Çeviren: Hüseyin Can Erkin

Yayınevi: Doğan Kitap, 2015

Alıntılar:
-Ben uyumaya çalışan bir bedendim ve aynı zamanda uyanık kalmaya çalışan bir zihin.
-Ben, kelimenin tam anlamıyla öyle, uyuklayarak yaşıyordum. Bedenim suda boğulmuş birinin cesedi gibi hislerini yitirmişti. Her şey silikleşmiş, puslanmıştı. Tüm varoluşum, dünyada yaşıyor olduğum gerçeği bile bana bulanık bir hayal gibi geliyordu. Güçlü bir rüzgar esecek olsa, bedenim havalanıp dünyanın en uç noktasına kadar gidiverir herhalde, diye düşünüyordum. … O yüzden, bir şeylere sımsıkı sarılmak istiyordum. Fakat etrafımı ne kadar kolaçan edersem edeyim, hiçbir yerde sarılacak bir şey göremiyordum.
-Fakat şunca zamandır Haydn ve Mozart arasındaki farkı anlayabilmiş değilim. Bana ikisi de aynıymış gibi geliyor. Bunu söylediğimde, “Aralarındaki farkı anlamasan da olur” der kocam. “Güzel olan güzeldir, bu yeterli değil mi?”

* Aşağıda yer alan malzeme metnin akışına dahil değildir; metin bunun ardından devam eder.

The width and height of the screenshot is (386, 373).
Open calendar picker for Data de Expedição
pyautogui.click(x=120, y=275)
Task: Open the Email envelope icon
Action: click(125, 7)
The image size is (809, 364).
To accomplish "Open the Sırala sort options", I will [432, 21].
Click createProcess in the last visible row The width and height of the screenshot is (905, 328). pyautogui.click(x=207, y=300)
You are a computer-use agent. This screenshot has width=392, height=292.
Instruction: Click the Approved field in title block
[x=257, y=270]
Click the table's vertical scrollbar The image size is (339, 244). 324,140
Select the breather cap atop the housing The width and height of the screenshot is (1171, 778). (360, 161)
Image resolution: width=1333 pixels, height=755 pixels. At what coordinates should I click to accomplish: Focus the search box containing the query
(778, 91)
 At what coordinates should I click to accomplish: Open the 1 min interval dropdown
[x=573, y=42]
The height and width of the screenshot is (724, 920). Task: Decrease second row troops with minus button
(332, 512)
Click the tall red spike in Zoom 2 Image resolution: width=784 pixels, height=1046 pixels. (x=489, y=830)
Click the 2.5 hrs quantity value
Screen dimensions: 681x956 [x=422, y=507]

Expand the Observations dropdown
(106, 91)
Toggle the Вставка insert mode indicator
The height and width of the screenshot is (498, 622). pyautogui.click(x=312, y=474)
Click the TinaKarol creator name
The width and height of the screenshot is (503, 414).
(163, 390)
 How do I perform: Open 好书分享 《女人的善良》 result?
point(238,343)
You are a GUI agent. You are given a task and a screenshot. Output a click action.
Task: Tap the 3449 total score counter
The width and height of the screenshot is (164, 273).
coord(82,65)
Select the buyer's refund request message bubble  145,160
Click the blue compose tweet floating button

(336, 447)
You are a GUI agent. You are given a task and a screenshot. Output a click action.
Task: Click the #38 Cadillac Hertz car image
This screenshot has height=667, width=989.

-Yalnızca şaşırıyordum işte. Dünle evvelsi günü ayırt  edemememe, böyle bir yaşam içerisinde sıkışıp kalmış, yutulmuş olduğum gerçeğine. Bıraktığım ayak izlerinin ben daha dönüp bakmaya zaman bulamadan, göz açıp kapayana kadar rüzgarla silinip gittiği gerçeğine.
-Eskiden okuduğumda hiç farkına varmamıştım, ama şöyle bir düşününce, ne kadar tuhaf bir roman, dedim içimden. Romanın kadın kahramanı Anna Karenina gerçekten 116. Sayfaya kadar bir kez bile kendini göstermiyordu. O dönemin okurları için böyle bir şey doğallıktan uzak değil miydi acaba? Bir süre bunun üzerinde düşünmeye daldım. Oblonski gibi sıkıcı bir adamın yaşamı anlatılıyor da anlatılıyorken, güzel kadın kahramanın ortaya çıkışını sabırla bekliyorlar mıydı acaba? Belki de öyleydi. Herhalde o dönemin insanlarının fazlasıyla boş zamanı vardı. En azından roman okuyabilen sınıftaki insanların.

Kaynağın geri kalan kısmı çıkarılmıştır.